Words and Things

A montreal paul's electronic scrapbook- thoughts gathered together may end up having their meetings reported on here.

Wednesday, December 27, 2006

Music and Magic

I go to church mainly for the music now. In fact, the last four times I was in a church (during the runup to Christmas), three of them were for Christmas concerts (the other was for a retirement party- not mine).
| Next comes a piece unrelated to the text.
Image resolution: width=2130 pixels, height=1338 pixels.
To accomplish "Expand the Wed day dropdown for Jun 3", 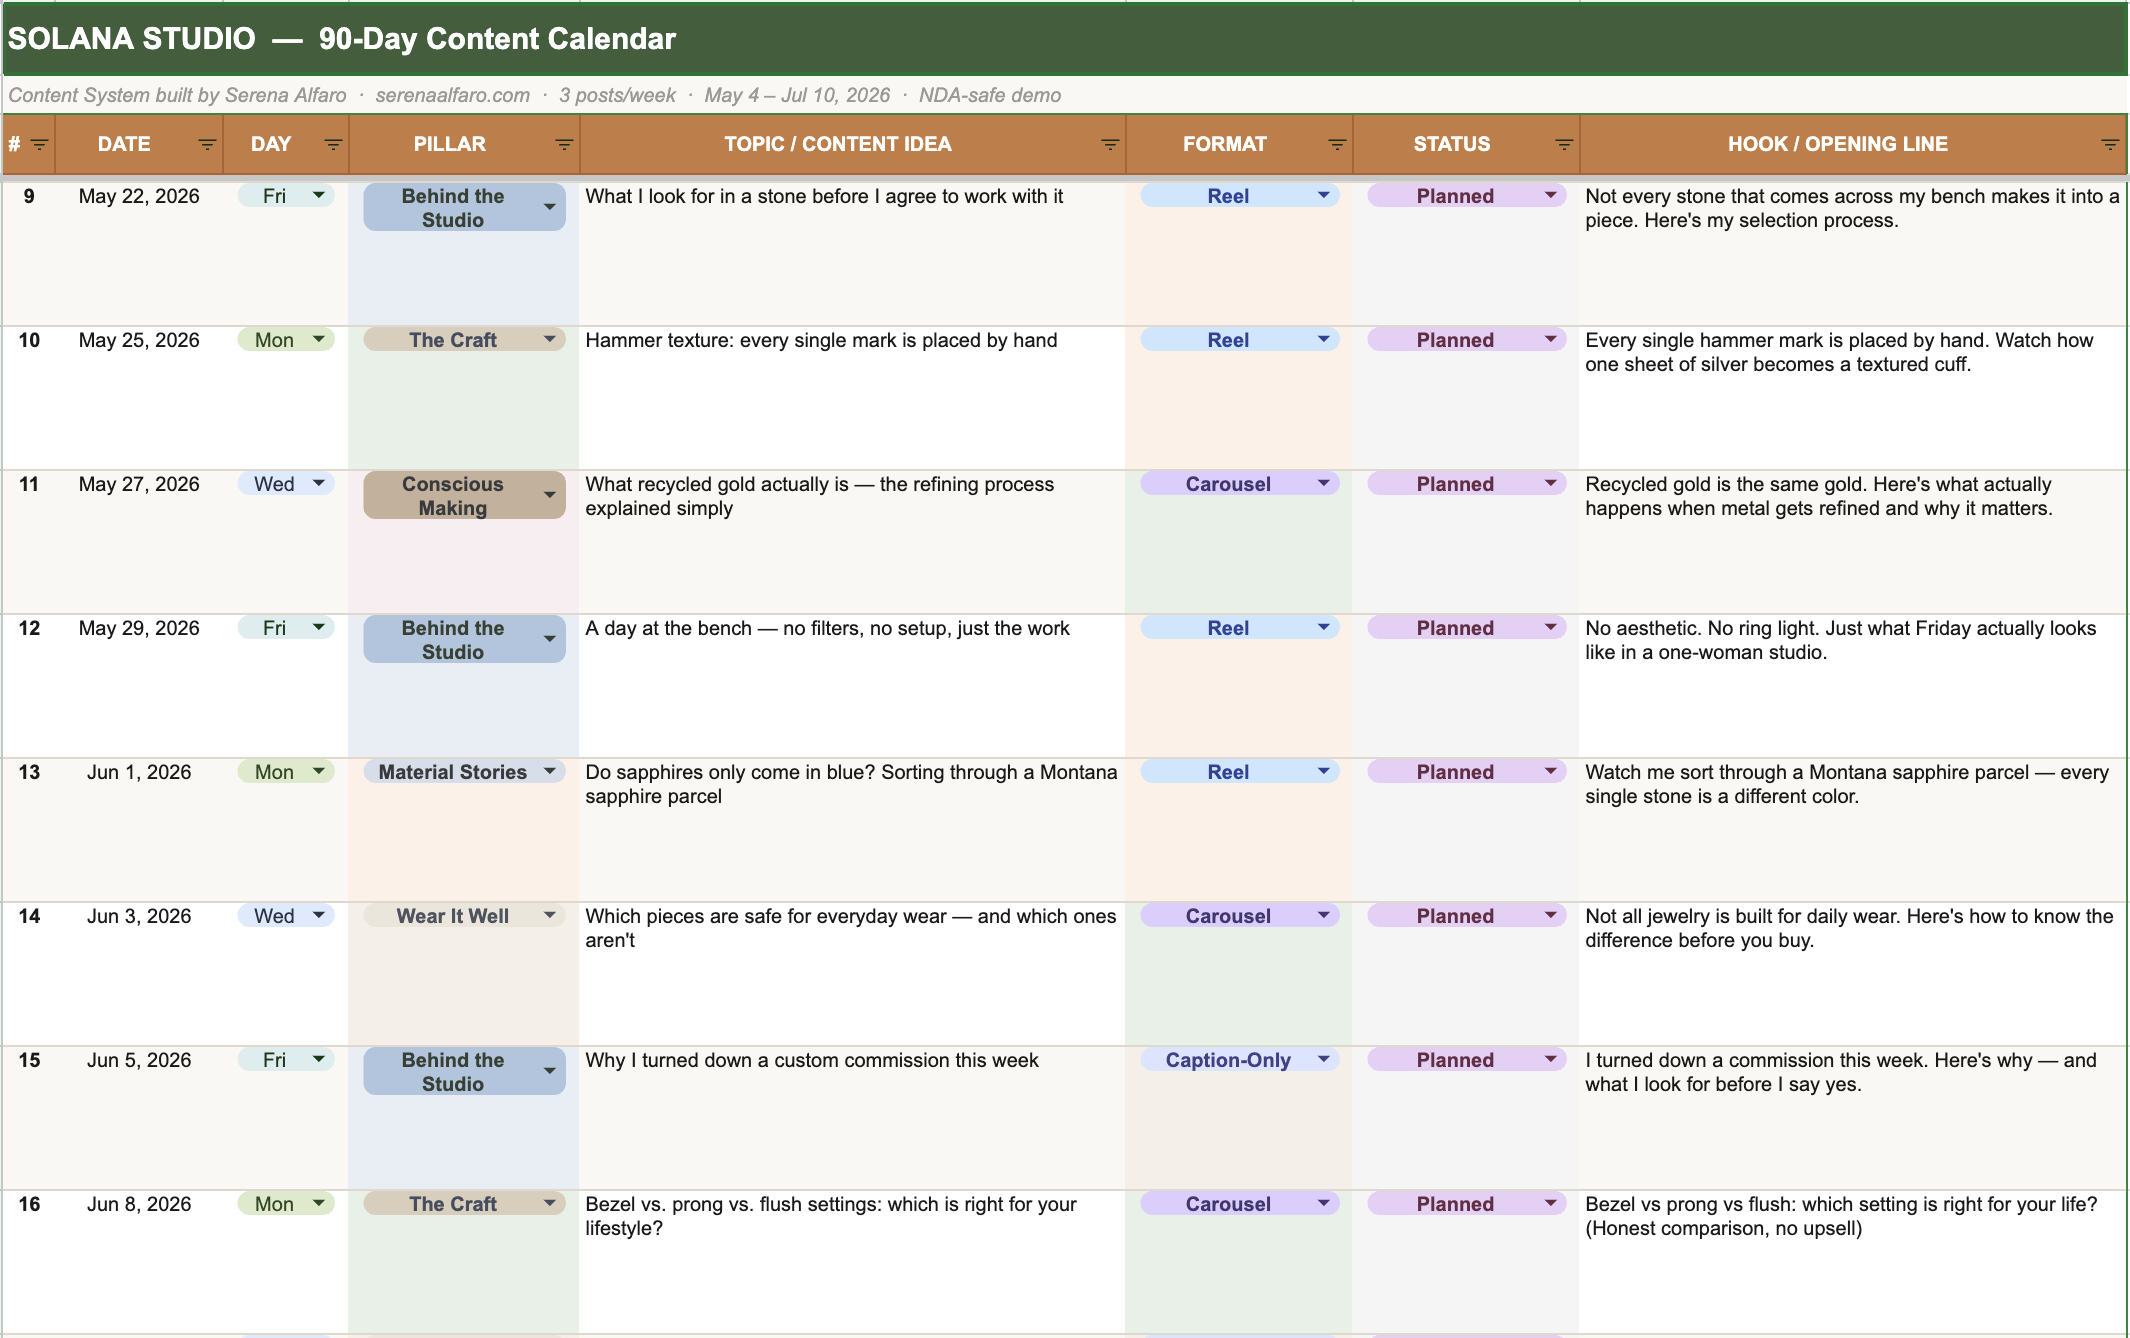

To me, the church mass is all performance. All those rituals are a form of performance. The trouble is that the performance of rituals at Mass tends to leave me cold. I can enjoy doing scripture readings in church, but I then I just enjoy performing readings, and I feel a bit odd about that. I feel like an actor, not a worshipper. But music truly can be heavenly- especially if there's a choir and the voices blend together in weird and wonderful ways.

I'd like to join a choir again, I love to sing. It wasn't always thus. In fact, I remember not having a clue in the high school choir. I believe I was informed that I was tone deaf. But over the years, as I listened to music, I somehow learned to intuitively make sense of how it worked- how all the strands worked together. Then, when I was living on my own in New York, I started to sing more and more in order to cope with the anxiety attacks that had become part and parcel of New York life. It was around that time that I bought an audio primer in vocal harmony (at least in pop music)- the Good Vibrations box set by the Beach Boys.
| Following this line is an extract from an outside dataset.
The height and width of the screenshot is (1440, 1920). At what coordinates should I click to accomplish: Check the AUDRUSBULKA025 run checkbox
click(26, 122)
I was already familar with the Beach Boys' big hits, like "Surfin' USA" and "California Girls". I was also familar with "Pet Sounds", which is actually rather differant from most of the other Beach Boys stuff- combining rather advanced Beach Boys harmonies with complex, nearly symphonic instrumental arrangements- it all sounds very romantic, actually, in a bittersweet way. But I'd always thought that the Beach Boys didn't do anything of interest after 1966. Not quite true. The Disc 2 of the set included about 20 minutes of the unreleased album "Smile", including sheer beauty in "Wonderful" and "Surf's Up", as well as otherwordliness in "Cabin-Essence" and in some of the "Heroes and Villains". Meanwhile the third disc showed that the band managed to eke out some creativity in the late '60s and early '70s- that was the time when they produced some of their most interesting work, actually.

The box set inspired me to start writing songs and trying to put together vocal arrangements, which was not easy since I was musically illiterate. Still, I have tapes of layered a cappela vocals from those days, including one song that has so many layers it reminds me of "Cabin-Essence", or even Heart of the Congos (a reggae album by the Congos and produced by Lee "Scratch" Perry, where the tape-on-tape layering of vocals was done so often that it often sounds like the backing vocals are filtering in from the outer cosmos). The chorus of that song expressed my yearning, uncertain spirituality:

"Somewhere in the distance, in that great expanse,
must be some kind of answer: I search for it, entranced."